▶ [GIVEN INSTRUCTION] Print the material below word for word, from the line containing "The width and height of the screenshot is (650, 427)." through the line containing "Looking at the screenshot, I should 540,40.". What do those lines say?

▶ [RECORDS FOR THE EXERCISE]
▼

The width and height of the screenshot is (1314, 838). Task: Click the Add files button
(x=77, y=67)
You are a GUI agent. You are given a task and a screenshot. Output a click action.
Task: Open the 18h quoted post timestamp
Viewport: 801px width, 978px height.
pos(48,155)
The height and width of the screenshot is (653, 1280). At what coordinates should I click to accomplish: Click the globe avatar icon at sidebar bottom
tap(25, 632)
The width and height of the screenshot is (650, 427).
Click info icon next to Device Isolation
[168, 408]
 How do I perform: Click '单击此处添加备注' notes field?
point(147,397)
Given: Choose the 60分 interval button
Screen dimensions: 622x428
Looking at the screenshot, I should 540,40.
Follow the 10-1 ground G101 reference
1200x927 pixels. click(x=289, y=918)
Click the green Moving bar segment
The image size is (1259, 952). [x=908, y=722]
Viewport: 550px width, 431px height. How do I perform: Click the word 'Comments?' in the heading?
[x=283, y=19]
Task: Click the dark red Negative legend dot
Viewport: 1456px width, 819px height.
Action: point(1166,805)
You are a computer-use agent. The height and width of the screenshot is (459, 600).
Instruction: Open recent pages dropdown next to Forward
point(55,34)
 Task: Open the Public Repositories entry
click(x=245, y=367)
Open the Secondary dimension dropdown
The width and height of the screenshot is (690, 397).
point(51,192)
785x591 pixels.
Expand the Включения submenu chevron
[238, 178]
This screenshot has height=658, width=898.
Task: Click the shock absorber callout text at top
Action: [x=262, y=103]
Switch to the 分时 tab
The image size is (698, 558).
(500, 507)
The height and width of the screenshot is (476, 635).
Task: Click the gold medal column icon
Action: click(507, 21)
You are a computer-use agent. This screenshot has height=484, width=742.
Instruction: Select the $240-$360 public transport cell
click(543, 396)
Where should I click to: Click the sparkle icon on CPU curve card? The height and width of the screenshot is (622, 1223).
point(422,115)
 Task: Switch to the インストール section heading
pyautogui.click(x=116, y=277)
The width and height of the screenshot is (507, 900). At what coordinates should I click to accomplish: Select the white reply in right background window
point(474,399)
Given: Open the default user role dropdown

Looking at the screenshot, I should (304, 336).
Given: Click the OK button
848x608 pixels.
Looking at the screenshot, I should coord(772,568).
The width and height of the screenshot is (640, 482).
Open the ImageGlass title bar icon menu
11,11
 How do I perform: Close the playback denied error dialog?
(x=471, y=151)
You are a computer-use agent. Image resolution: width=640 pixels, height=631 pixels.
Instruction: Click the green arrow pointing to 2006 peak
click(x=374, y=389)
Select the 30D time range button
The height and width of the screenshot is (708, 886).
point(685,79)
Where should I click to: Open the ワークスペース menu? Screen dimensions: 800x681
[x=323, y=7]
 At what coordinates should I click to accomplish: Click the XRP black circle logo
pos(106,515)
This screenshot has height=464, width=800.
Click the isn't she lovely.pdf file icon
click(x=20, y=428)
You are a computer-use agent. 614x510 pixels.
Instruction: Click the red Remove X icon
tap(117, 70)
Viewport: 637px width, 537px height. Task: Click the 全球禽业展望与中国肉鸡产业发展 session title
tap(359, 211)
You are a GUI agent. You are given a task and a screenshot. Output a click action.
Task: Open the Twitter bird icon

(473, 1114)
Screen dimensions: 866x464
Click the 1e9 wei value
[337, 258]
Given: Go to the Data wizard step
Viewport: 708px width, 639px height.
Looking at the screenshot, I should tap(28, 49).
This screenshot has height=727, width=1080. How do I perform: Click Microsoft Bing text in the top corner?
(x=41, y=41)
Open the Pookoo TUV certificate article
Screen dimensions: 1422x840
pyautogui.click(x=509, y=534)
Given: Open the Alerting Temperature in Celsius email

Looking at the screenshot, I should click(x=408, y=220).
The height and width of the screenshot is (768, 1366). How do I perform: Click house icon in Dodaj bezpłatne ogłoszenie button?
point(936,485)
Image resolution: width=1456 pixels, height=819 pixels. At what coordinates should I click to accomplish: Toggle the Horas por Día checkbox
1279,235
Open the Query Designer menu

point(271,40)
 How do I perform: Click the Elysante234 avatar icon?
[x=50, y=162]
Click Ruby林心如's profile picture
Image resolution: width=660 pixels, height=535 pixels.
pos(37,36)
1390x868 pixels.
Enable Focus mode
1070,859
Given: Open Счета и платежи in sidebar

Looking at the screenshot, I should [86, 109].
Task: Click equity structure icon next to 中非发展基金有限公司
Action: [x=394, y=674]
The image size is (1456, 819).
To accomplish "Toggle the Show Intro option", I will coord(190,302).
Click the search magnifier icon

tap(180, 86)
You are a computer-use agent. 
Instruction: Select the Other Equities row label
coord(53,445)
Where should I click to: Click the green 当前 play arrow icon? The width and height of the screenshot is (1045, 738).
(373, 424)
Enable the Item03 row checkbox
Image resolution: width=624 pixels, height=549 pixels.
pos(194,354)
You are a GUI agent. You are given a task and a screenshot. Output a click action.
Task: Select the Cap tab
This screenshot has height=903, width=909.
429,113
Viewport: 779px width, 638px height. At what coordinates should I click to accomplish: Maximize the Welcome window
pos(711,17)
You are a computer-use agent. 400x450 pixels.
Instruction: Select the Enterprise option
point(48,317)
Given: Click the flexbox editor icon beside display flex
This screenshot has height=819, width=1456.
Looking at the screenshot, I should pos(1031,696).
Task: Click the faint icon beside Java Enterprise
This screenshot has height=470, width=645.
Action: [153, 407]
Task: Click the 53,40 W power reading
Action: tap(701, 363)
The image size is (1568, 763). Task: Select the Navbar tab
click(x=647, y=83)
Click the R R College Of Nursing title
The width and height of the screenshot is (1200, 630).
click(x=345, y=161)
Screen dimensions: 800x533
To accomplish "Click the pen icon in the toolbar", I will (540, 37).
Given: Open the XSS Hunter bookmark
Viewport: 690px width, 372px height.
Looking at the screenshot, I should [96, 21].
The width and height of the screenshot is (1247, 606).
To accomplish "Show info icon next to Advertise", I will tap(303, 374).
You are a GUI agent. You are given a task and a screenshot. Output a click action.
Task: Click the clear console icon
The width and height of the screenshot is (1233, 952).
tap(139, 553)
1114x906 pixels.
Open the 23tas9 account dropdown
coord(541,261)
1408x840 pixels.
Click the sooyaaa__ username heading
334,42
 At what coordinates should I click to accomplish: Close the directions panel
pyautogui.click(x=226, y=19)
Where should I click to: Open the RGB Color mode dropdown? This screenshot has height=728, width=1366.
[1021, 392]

▲

▶ [RESULT OF THE TASK]
The width and height of the screenshot is (650, 427).
Click info icon next to Device Isolation
[168, 408]
 How do I perform: Click '单击此处添加备注' notes field?
point(147,397)
Given: Choose the 60分 interval button
Screen dimensions: 622x428
Looking at the screenshot, I should 540,40.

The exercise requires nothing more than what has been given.